- [YOUR GOAL]: Present the whole listing below as a numbered list, leaving out blank lines.

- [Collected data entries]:
######

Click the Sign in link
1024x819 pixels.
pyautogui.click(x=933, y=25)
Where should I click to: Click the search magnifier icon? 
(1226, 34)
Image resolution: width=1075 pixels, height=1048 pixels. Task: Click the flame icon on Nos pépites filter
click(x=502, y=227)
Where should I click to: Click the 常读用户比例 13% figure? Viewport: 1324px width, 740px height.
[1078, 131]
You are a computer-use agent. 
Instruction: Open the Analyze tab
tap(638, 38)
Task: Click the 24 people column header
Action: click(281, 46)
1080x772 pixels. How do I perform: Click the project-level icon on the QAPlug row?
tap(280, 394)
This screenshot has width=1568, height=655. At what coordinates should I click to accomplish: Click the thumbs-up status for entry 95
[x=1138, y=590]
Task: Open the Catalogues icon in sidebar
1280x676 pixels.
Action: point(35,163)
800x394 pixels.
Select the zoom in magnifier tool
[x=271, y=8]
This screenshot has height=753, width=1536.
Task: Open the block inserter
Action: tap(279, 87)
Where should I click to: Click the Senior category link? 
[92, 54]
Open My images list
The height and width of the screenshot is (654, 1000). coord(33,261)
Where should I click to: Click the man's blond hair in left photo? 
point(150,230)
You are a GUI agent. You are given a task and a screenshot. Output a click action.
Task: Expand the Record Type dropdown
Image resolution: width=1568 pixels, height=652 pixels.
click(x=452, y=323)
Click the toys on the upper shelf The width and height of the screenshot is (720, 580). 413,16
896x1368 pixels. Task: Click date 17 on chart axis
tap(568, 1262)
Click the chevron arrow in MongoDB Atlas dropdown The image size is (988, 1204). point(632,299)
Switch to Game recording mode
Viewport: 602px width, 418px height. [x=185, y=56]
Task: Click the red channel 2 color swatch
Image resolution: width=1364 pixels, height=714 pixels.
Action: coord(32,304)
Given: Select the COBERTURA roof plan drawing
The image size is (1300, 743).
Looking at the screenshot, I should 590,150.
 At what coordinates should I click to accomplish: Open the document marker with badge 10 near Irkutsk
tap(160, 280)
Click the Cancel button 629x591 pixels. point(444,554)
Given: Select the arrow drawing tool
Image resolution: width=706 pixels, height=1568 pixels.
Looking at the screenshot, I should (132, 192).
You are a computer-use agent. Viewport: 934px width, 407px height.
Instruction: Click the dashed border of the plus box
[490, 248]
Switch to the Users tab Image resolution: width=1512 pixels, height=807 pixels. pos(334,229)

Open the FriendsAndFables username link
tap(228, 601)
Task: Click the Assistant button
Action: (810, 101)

######

- [EXERCISE RESULT]:
1. Click the Sign in link
2. 1024x819 pixels.
3. pyautogui.click(x=933, y=25)
4. Where should I click to: Click the search magnifier icon? 
5. (1226, 34)
6. Image resolution: width=1075 pixels, height=1048 pixels. Task: Click the flame icon on Nos pépites filter
7. click(x=502, y=227)
8. Where should I click to: Click the 常读用户比例 13% figure? Viewport: 1324px width, 740px height.
9. [1078, 131]
10. You are a computer-use agent. 
11. Instruction: Open the Analyze tab
12. tap(638, 38)
13. Task: Click the 24 people column header
14. Action: click(281, 46)
15. 1080x772 pixels. How do I perform: Click the project-level icon on the QAPlug row?
16. tap(280, 394)
17. This screenshot has width=1568, height=655. At what coordinates should I click to accomplish: Click the thumbs-up status for entry 95
18. [x=1138, y=590]
19. Task: Open the Catalogues icon in sidebar
20. 1280x676 pixels.
21. Action: point(35,163)
22. 800x394 pixels.
23. Select the zoom in magnifier tool
24. [x=271, y=8]
25. This screenshot has height=753, width=1536.
26. Task: Open the block inserter
27. Action: tap(279, 87)
28. Where should I click to: Click the Senior category link? 
29. [92, 54]
30. Open My images list
31. The height and width of the screenshot is (654, 1000). coord(33,261)
32. Where should I click to: Click the man's blond hair in left photo? 
33. point(150,230)
34. You are a GUI agent. You are given a task and a screenshot. Output a click action.
35. Task: Expand the Record Type dropdown
36. Image resolution: width=1568 pixels, height=652 pixels.
37. click(x=452, y=323)
38. Click the toys on the upper shelf The width and height of the screenshot is (720, 580). 413,16
39. 896x1368 pixels. Task: Click date 17 on chart axis
40. tap(568, 1262)
41. Click the chevron arrow in MongoDB Atlas dropdown The image size is (988, 1204). point(632,299)
42. Switch to Game recording mode
43. Viewport: 602px width, 418px height. [x=185, y=56]
44. Task: Click the red channel 2 color swatch
45. Image resolution: width=1364 pixels, height=714 pixels.
46. Action: coord(32,304)
47. Given: Select the COBERTURA roof plan drawing
48. The image size is (1300, 743).
49. Looking at the screenshot, I should 590,150.
50.  At what coordinates should I click to accomplish: Open the document marker with badge 10 near Irkutsk
51. tap(160, 280)
52. Click the Cancel button 629x591 pixels. point(444,554)
53. Given: Select the arrow drawing tool
54. Image resolution: width=706 pixels, height=1568 pixels.
55. Looking at the screenshot, I should (132, 192).
56. You are a computer-use agent. Viewport: 934px width, 407px height.
57. Instruction: Click the dashed border of the plus box
58. [490, 248]
59. Switch to the Users tab Image resolution: width=1512 pixels, height=807 pixels. pos(334,229)
60. Open the FriendsAndFables username link
61. tap(228, 601)
62. Task: Click the Assistant button
63. Action: (810, 101)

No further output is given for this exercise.